Catching onto his game, I grinned and retaliated. "My entrails, you say? Poor form. A proper scoundrel would surely skin me alive first and then butcher me. What would they dry my flesh with? Salt from the sea?"

Domo Liperion roared with laughter and bowed deeply to me, taking my hand and kissing my knuckles. "My my, what a fiery little thing you are! Gaius, who is this delightful creature? Surely not another cousin? I thought I had finally memorized the members of your uncle's family."

Gaius shook his head, still grinning. "Sadly, no, my dear Domo. May I present my wife, the lady Lithana Vitalis Artigro."

"Your wife?
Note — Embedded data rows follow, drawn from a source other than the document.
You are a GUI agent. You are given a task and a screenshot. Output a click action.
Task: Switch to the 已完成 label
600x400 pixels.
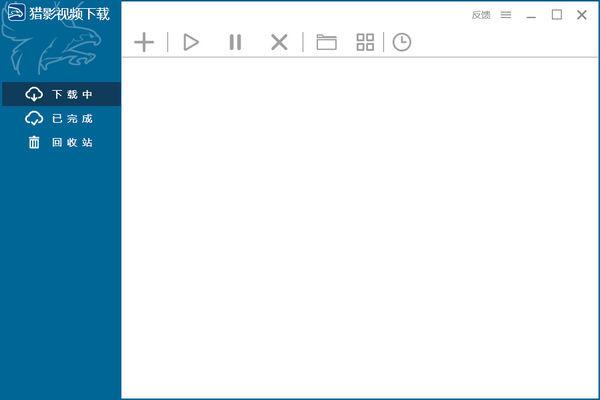click(x=72, y=119)
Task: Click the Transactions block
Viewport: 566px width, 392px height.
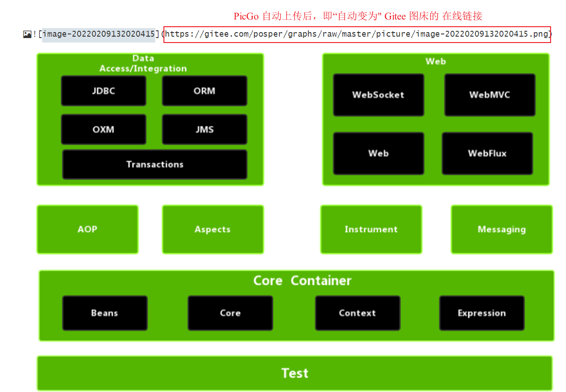Action: (x=154, y=164)
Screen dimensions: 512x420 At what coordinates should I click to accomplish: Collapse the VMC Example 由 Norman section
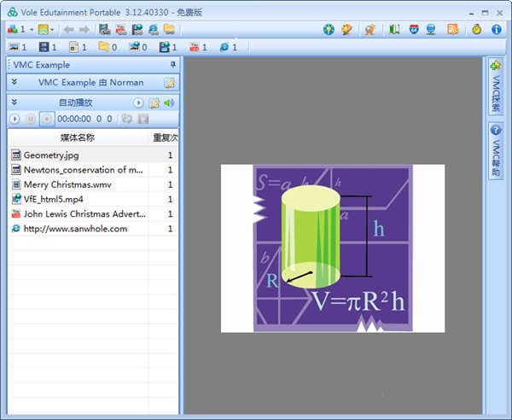click(14, 82)
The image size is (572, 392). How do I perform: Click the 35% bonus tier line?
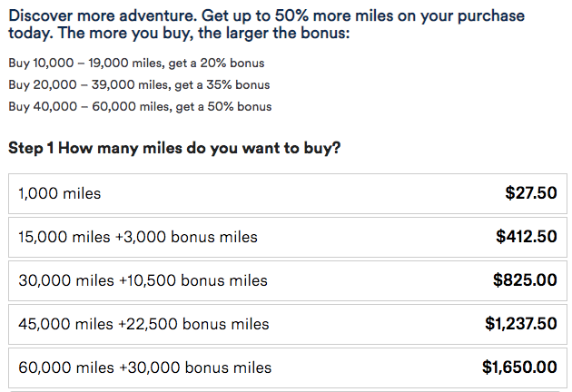pyautogui.click(x=139, y=85)
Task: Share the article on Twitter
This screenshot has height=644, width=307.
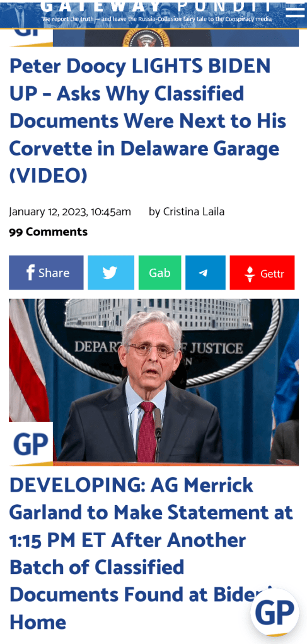Action: [111, 273]
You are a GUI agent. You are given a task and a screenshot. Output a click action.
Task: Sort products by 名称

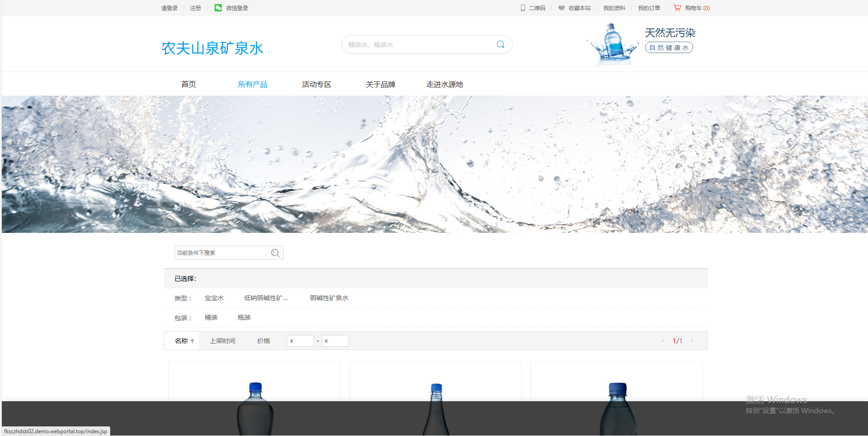coord(182,341)
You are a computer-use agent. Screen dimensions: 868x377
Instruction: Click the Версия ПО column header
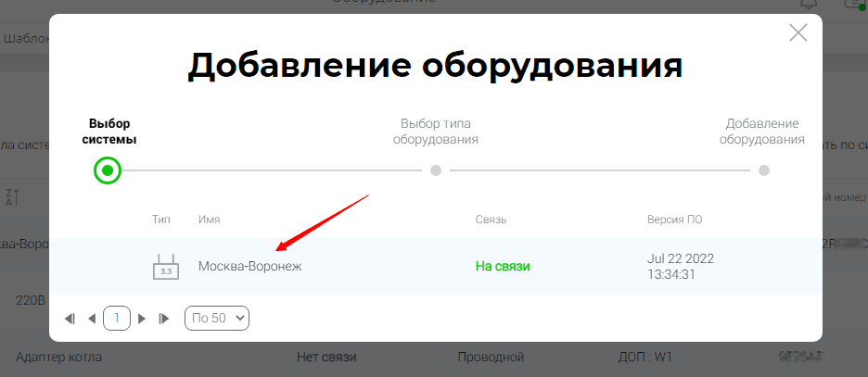(x=675, y=220)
Well now, Gaius, I'm offended that I didn't merit an invitation to this most auspicious of occasions."

"You were under siege in the islands, old friend, remember?"

"Yes, well, surely you could have sent a note. Wherever did you find her?"

"I'm a nymph, sir," I chimed in, giggling. "He lured me from my forested home with a song and dance."

Domo Liperion laughed again, and I couldn't help but laugh along with him. I was terribly pleased to have met someone in the forum who wasn't a stiff upper lip, and I wasn't going to pass up on the opportunity to have a little fun with it.

"A song and dance, my dear lady?" the old man asked, his eyes twinkling. "Did he perform it properly, the way our ancient ancestors might?"

"Of course, sir, he was naked as a babe the entire time. I wouldn't have given him a moment's thought had he not been putting forth maximum effort."

As Domo Liperion nearly collapsed from a fit of laughter, I looked at Gaius and saw that he was blushing deeply, despite his lopsided, awkward grin. "I fear I had better find my dear wife something else to do, Liperion, before she starts telling you truly unsavory tales about me."

Gaius took my arm, and our little group made its way through the foyer and into an adjoining room. This one was also quite large, with several levels of balconies and catwalks that criss-crossed the ceiling above me. Large windows situated just below the dome allowed the afternoon sunlight to filter down over the balconies, which were filled with row upon row of shelves, each tightly packed with books and scrolls. On the ground floor were many long tables, which were occupied by scribes and scholars, all hunched over scrolls and volumes of written work.